Pour l’universitaire Mark Christian Thompson, Schuyler cherche à prendre ses lecteurs au piège, à travers la séduction du discours de Belsidus, en suscitant en eux une attirance pour le fascisme qu’il incarne [7]. Comme s’il s’agissait de dépeindre le panafricanisme de Garvey aussi bien que celui de Du Bois en mussolinismes noirs, bien incapables de remédier à la détresse de l’Afrique révélée par la crise éthiopienne autrement qu’en empilant toujours davantage de cadavres. Le tour de force de Schuyler a été de modeler Belsidus en personnage certes excessif, indubitablement extrême, mais moins caricatural que profondément à la ressemblance de son époque. Ainsi décrit-il une nouvelle religion adoptée par la conspiration pour fanatiser ses adeptes et couvrir ses activités illégales : « Il va donner aux masses noires le genre de religion qu’elles désirent, mais n’ont jamais pu avoir. Musique et danse, pas de quête, beaucoup de cérémonies, en rester à des considérations terrestres, avec suffisamment de sexe pour rendre tout ça intéressant. Ils peuvent venir ici et obtenir tout ce qu’il leur faut. » (p. 81) En réalité, Schuyler illustre avec ce culte une fusion typiquement fasciste d’esthétique affectée, d’extase collective et d’endoctrinement littéralement narcotique, satire palpable de l’usage de l’Église noire par Marcus Garvey. Tout au long du roman, Schuyler combine la grandiloquence de l’esthétique fasciste des années 1930 avec l’avant-gardisme de la Harlem Renaissance au service de l’univers impossible, aussi époustouflant que redoutable, qu’il construit épisode après épisode.

Aux yeux de l’écrivain africain-américain Claude McKay (1890-1948), Schuyler était « le partisan suprême de la passivité des Oncle Tom [8] ». Un Oncle Tom, au sens politique conféré à ce terme par les McKay, Malcolm X ou Aimé Césaire, Schuyler l’était presque intégralement. Cependant, cette Internationale Noire est la preuve que cette sorte de servilité n’est pas toujours incompatible avec l’intelligence, le discernement, voire le génie. Sa haine de la tradition radicale noire n’a pas empêché George Schuyler d’en contempler, avec davantage de sagacité que nombre de ses contemporains, l’une des âmes : cette indispensable face sombre, cette inépuisable haine d’un ordre d’oppression, de l’indigne et de la déshumanisation. Son récit nous met face à notre jubilation interdite à la lecture des cruelles tirades du docteur Belsidus. Car, tout comme lui, en dépit de toute morale, ignorant consciemment l’appel de notre sens éthique, nous contemplons l’inexorable marche du monde et nous surprenons encore à rêver de destructions immenses.

George S. Schuyler, L’Internationale Noire, trad. Julien Guazzini, Éditions Sans Soleil, 2022.

[1Ann Rayson, “George Schuyler : Paradox among ‘assimilationist’ writers”, Black American Literature Forum, vol. 12, no. 3, 1978, p. 102.

[2Mark Christian Thompson, Black Fascisms : African American Literature & Culture between the Wars, Charlottesville, Virginia University Press, 2007, p. 74.

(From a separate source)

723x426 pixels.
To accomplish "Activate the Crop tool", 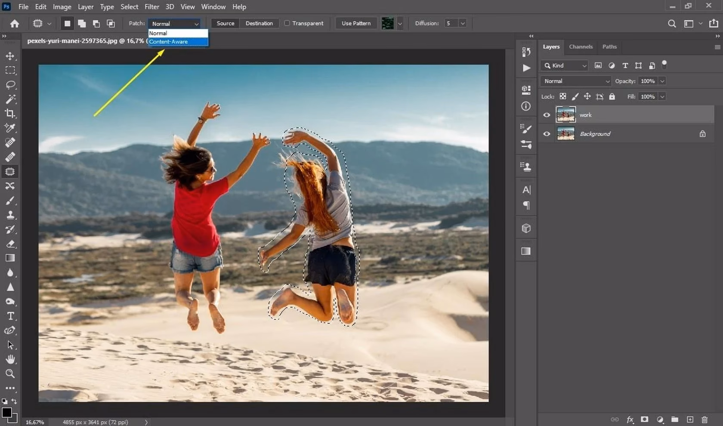I will click(11, 114).
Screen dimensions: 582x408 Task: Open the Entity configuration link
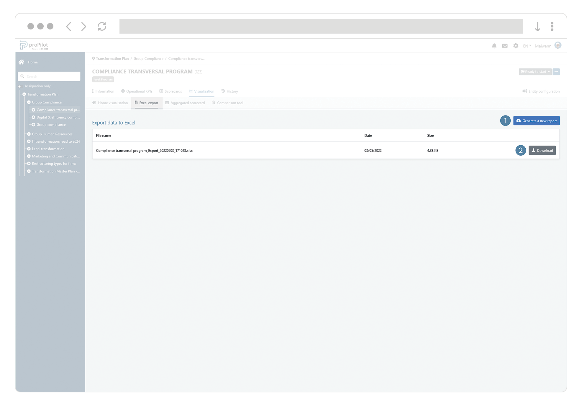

[3Cité dans : Ann Rayson, “George Schuyler”, art. cit., p. 204. Le concept d’Aframéricain, une création de Schuyler, visait de toute évidence à sceller l’indiscernabilité entre les Américains d’ascendance africaine et ceux d’ascendance britannique.

[4W.E.B. Du Bois, “On being ashamed of oneself : An essay on race pride”, The Crisis, vol. 40, no. 9, sept. 1933, p 199.

[5Alexander M. Bain, “Shocks Americana ! : George Schuyler serializes Black internationalism,” American Literary History, vol. 19, np. 4, 2007, p. 949.

[6Ivy G. Wilson, “The New Negro Iconoclast, or, the curious case of George Samuel Schuyler”, in : Cherene Sherrard-Johnson (dir.), A Companion to the Harlem Renaissance, Malden, John Wiley & Sons, 2015, p. 161.

[7Mark Christian Thompson, Black Fascisms, op. cit., p. 78.

[8Cité dans : Mark Christian Thompson, Black Fascisms, op. cit., p. 72.